Our July and August days began and ended with live instrumental solos, part of a soundtrack that accompanied camp life and that echoes in lifelong memories.
No farm rooster could have awakened us as vividly as our most unusual form of morning reveille: Accordion serenades by camp director Gerard Bucky, strolling around the grounds with a full-size instrument strapped around his shoulders. He played “Oh How I Hate to Get Up in the Morning” and other tunes, standing outside the windows of girls’ bunks and marching through the male barracks like a drill sergeant or a one-man floor show at an Italian restaurant.
And 12 hours later, as the sun was sinking behind the Shawangunk ridgetops, an American flag was lowered as Taps played over a loudspeaker or, occasionally, from a counselor’s tarnished, dented trumpet.
That evening ceremony, like the pre-breakfast flag raising each morning, was conducted as a quiet, serious formality that reinforced lessons of patience and patriotism. Cereal boxes and evening activities had to await formalities that included singing God Bless America each morning and “Day is done / gone the sun” at dusk.
Not every ritual was that solemn. Right after Old Glory was hoisted, we’d run to a smaller flagpole to raise the blue and white camp colors and sing (or endure) a truly odd bit of doggerel: “We work and play / Sing and are all gay / Where do we have so much fun? / At Stern Summer Camp.” And that was just one verse.

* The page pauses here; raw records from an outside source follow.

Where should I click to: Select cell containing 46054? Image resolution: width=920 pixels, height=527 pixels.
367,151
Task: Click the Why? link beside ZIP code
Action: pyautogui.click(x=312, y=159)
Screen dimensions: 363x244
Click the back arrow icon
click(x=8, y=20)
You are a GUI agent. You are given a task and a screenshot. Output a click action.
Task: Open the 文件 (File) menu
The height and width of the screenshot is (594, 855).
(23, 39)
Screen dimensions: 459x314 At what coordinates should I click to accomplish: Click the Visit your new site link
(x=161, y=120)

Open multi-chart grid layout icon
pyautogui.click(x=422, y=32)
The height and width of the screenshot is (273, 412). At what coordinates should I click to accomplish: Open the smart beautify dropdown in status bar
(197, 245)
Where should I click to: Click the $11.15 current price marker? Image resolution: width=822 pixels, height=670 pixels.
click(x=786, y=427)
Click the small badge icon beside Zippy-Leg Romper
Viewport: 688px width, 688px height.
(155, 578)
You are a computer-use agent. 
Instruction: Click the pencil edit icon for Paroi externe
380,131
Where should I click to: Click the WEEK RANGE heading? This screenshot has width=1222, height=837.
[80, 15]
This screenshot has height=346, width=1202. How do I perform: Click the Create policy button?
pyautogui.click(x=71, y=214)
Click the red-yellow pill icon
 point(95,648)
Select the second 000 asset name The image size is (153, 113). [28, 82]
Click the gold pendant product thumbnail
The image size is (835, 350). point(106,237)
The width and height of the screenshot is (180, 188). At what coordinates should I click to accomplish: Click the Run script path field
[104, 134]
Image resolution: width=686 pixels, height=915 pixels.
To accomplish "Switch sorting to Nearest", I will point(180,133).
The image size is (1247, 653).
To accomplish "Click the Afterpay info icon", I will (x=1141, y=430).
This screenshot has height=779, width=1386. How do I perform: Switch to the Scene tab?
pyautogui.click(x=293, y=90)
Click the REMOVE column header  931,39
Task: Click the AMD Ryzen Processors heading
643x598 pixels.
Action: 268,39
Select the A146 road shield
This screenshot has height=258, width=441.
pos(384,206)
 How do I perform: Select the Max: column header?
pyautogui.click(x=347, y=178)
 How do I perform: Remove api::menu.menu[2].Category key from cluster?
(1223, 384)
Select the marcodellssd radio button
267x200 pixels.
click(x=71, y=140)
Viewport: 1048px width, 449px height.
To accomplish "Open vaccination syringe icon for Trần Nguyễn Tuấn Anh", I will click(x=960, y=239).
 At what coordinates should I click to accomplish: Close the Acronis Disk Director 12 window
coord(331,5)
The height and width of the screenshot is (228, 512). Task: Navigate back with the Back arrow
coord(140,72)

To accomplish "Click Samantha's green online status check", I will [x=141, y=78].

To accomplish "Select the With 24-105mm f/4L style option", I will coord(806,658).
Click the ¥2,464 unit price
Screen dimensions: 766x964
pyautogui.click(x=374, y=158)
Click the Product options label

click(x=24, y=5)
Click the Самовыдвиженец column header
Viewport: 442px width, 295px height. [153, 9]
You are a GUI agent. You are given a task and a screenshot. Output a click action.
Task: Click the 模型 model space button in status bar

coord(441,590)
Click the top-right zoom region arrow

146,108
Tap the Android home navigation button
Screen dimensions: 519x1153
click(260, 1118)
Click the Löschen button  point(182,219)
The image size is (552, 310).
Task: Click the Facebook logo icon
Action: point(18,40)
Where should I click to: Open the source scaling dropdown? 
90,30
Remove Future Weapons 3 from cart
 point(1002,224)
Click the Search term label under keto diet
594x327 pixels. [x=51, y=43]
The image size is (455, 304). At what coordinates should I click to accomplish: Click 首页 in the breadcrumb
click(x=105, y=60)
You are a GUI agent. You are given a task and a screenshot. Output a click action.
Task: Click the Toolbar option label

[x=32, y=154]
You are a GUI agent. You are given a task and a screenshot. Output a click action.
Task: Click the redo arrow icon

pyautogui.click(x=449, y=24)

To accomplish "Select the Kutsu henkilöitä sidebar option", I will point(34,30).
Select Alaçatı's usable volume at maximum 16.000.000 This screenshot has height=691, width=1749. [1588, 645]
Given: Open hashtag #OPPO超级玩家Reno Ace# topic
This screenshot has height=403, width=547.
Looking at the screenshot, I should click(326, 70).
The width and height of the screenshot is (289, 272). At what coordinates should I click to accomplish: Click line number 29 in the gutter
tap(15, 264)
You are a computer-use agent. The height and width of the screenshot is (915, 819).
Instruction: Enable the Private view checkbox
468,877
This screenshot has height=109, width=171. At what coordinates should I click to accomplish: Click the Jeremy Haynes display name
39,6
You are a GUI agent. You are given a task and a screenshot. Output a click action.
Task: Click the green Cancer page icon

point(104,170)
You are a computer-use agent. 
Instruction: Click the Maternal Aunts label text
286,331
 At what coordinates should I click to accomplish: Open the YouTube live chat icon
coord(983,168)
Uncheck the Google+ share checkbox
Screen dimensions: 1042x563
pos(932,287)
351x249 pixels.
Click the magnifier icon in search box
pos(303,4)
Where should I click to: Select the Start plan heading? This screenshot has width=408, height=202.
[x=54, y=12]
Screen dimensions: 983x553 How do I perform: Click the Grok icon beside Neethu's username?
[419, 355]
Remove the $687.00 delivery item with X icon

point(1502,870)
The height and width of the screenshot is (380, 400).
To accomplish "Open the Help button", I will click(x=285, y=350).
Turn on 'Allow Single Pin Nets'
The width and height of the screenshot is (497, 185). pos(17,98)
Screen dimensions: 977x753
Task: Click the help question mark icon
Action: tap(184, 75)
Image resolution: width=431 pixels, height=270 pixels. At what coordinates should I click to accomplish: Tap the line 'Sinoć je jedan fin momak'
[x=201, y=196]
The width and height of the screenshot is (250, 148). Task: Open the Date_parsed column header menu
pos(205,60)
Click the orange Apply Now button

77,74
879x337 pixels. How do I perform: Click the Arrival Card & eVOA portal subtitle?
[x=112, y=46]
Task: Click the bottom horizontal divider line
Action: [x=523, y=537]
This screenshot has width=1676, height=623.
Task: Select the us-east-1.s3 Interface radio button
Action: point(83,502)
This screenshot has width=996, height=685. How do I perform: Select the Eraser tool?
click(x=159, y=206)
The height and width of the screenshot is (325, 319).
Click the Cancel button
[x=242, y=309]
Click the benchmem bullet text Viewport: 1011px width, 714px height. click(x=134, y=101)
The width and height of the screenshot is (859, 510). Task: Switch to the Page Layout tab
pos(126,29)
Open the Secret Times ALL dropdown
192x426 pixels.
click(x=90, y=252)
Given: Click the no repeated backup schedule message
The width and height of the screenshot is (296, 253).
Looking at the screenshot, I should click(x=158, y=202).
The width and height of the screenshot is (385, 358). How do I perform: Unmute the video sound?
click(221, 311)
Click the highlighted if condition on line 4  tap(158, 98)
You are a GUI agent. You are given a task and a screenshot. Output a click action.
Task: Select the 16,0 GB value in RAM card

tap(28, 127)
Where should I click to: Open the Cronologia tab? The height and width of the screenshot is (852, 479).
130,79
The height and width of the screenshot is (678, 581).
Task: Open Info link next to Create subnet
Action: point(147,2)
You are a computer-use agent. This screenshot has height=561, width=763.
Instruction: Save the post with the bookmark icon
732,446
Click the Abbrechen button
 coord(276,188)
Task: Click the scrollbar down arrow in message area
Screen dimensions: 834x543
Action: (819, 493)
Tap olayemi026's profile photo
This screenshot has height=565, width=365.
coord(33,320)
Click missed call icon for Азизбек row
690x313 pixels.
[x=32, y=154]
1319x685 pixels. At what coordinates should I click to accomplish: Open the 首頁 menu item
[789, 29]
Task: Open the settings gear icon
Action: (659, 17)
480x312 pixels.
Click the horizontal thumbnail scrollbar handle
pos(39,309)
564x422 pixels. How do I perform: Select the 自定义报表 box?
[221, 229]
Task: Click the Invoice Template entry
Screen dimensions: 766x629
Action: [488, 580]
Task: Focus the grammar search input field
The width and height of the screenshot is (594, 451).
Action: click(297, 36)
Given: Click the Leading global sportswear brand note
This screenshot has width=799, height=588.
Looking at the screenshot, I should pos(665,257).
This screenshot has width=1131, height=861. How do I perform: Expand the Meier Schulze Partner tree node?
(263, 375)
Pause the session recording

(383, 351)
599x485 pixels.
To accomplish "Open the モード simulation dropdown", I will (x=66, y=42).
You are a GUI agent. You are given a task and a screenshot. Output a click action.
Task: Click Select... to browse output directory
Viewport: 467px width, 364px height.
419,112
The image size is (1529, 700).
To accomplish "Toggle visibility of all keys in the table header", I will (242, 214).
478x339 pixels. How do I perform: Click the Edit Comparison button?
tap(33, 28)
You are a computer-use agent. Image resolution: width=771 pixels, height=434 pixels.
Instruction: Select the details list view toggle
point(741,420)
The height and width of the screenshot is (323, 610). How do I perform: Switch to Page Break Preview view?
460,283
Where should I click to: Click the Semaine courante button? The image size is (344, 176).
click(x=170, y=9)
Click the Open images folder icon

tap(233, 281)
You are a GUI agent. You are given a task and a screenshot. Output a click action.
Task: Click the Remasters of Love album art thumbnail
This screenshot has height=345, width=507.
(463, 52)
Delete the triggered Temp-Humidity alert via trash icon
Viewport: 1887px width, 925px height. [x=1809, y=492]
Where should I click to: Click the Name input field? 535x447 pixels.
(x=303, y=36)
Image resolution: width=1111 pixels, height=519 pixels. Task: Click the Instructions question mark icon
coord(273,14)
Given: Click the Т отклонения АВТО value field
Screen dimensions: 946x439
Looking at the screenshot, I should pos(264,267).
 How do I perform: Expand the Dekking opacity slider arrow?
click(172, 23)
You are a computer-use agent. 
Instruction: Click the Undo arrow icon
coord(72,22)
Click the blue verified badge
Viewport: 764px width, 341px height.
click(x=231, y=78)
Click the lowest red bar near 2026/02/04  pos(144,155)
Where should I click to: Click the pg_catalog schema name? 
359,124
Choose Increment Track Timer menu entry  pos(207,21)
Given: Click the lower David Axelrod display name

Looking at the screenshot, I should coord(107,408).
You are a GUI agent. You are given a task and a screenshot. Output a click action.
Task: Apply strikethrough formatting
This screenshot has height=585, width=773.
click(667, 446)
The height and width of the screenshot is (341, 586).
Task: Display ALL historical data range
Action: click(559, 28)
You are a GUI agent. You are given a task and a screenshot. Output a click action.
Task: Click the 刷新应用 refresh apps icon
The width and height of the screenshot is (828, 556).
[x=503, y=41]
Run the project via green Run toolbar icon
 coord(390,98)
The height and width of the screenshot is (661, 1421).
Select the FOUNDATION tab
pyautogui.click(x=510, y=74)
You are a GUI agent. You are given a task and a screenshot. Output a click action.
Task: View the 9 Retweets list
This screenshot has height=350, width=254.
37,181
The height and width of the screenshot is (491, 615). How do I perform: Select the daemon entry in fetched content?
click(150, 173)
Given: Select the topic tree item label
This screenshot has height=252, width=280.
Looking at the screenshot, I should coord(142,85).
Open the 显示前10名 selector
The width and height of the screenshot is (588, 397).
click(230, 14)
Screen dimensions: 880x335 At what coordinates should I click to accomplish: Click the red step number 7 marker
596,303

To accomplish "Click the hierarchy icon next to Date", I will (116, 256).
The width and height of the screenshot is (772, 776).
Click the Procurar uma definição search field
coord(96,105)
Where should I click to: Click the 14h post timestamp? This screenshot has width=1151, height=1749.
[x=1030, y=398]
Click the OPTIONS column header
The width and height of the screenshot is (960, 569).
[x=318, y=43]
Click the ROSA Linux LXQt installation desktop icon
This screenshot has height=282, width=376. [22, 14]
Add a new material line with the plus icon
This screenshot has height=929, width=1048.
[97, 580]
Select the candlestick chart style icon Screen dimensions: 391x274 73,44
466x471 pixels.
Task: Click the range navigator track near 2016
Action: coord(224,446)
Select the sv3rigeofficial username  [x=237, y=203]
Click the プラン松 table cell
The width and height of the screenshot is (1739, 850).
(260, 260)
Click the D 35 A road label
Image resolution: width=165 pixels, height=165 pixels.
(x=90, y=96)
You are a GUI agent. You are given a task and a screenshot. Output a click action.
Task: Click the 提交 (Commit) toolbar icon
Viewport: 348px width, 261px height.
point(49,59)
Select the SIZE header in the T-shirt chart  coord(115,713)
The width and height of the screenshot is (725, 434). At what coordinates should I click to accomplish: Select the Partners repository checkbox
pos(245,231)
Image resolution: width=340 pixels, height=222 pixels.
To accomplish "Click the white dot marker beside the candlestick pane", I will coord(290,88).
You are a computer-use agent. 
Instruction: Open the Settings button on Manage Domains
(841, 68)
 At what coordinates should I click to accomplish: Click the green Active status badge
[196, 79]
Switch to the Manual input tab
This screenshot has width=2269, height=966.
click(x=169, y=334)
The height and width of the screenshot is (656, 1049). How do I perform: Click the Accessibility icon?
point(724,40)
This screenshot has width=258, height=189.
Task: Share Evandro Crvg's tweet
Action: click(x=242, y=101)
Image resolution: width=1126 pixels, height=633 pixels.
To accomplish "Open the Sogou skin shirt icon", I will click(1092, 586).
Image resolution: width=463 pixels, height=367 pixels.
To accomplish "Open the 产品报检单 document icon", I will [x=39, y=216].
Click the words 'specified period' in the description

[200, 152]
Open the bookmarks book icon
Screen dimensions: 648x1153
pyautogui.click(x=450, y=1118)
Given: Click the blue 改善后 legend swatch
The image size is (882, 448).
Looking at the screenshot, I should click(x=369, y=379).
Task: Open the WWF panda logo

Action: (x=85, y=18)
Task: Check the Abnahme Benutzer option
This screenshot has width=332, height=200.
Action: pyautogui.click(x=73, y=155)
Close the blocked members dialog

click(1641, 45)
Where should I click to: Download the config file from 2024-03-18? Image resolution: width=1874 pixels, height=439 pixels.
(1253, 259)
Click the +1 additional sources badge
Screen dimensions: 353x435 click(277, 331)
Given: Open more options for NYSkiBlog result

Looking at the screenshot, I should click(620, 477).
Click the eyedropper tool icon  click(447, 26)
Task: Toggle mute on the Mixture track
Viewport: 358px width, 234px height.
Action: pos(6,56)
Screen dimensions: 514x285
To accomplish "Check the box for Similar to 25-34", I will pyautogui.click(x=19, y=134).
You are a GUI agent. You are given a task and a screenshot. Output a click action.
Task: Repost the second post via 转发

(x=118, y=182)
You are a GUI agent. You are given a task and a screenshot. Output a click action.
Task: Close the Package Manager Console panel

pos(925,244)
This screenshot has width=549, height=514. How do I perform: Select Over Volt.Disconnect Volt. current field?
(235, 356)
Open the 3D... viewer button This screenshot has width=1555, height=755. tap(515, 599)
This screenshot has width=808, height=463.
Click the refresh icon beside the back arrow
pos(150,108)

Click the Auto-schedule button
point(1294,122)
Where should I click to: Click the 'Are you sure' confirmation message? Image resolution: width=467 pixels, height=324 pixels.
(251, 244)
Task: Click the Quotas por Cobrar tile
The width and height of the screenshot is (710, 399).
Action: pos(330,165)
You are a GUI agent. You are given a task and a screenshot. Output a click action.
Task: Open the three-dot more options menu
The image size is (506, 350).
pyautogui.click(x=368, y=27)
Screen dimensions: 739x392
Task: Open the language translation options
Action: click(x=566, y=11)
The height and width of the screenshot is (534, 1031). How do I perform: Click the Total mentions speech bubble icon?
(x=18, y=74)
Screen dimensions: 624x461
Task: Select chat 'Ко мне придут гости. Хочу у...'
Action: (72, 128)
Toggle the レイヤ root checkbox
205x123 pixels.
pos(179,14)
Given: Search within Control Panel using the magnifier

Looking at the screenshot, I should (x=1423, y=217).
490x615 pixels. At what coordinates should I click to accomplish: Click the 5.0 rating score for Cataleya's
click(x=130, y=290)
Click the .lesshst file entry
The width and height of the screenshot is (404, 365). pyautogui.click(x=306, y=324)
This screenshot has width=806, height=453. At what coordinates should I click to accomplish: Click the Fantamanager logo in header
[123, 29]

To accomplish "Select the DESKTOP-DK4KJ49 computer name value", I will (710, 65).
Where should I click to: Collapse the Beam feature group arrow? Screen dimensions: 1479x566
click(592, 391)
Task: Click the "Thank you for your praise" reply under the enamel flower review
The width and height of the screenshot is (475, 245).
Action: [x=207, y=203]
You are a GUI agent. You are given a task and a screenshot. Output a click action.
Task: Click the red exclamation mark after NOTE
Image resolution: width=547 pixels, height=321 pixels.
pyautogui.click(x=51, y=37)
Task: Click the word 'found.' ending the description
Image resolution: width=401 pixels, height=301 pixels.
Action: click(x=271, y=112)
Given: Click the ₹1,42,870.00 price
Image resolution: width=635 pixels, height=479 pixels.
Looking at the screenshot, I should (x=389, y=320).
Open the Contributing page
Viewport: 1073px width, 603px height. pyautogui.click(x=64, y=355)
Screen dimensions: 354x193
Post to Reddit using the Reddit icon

Then came a quaint drill that probably bored more than a few campers, while holding others in rapt attention: A rabid fan of the national pastime, who had clicked on his transistor radio right after the first accordion notes, stood on a staircase to read the previous night’s major league baseball scores. Had to keep track of our beloved Yankees, New York Giants and Brooklyn Dodgers! It was the Mantle-Maris era, after all—and any echoes of home were treasured.
It still wasn’t time to pour the corn flakes, though. Everyone below Junior Counselor age had to line up, roughly in ascending age order, for a hasty medical inspection. Standing on a lawn outside the dining hall, we’d dutifully stick out our tongues for (at?) the camp’s live-in pediatrician Dr. Niv, an Israeli emigrant, so she could spot any incipient sore throats and isolate the carrier before a mini-epidemic decimated the softball teams.
Inside the screened-porch dining area, campers were a hyper-vocal bunch who created recurring scenes and sounds of summer.
Goading, teasing chants between tables were heard during the wait for counselors to bring out food trays, seizing on athletic humiliations or the latest counselor couple. “From Table 2 to Table 5: You’re the strikeout kings—whoosh, whoosh.” Or: “Hey, Steve, what were you and Marilyn doing behind the pool?”
On a lighter note, some of the assembled voices also rose in verse to poke fun at menu cycles. “We had a song about food on each day of the week,” recalls Manhattan artist Linda Hanauer, picking up the chorus: “Today is Monday, today is Monday: Monday, spaghetti—Tuesday, chicken—Wednesday, meatloaf …” and so on, ending with an odd refrain for a mostly Jewish camp: “Friday, fish.”
Those dinners may have seemed repetitive, but they were mmm, good. And that brought a high-volume finale to special meals. With feet stomping and silverware clanging on tabletops, well-fed campers and counselors showed appreciation by chanting “We want Ladell, we want Ladell” until our camp cook came out from the kitchen to receive heartfelt applause for that evening’s roast beef or wiener schnitzel—an ovation she acknowledged with a shy half-wave like Mantle or Maris leaning out of the dugout.
This eight-week soundtrack also included campfire songs, crickets, bullfrogs and katydids, out-of-tune piano plunkings (Heart and Soul, Chopsticks), 45’s via a loudspeaker and the ping of BBs shot from air rifles.
And for a generation raised before “Sesame Street”, “Barney” or “Blue’s Clues,” bedtime was preceded with a flag-lowering refrain about rolling along merrily, off to our beds:
“Now let us go in / And jump into bed / Say our prayers / And cover our head / The very same thing / I say unto you / You dream of me / And I’ll dream of you.”
Summer still never passes without vivid camp flashbacks as an oldies radio station or backyard insect symphony rolls back the decades instantly with sense memories to savor…in the still of the night. It’s one of my favorite long-playing albums.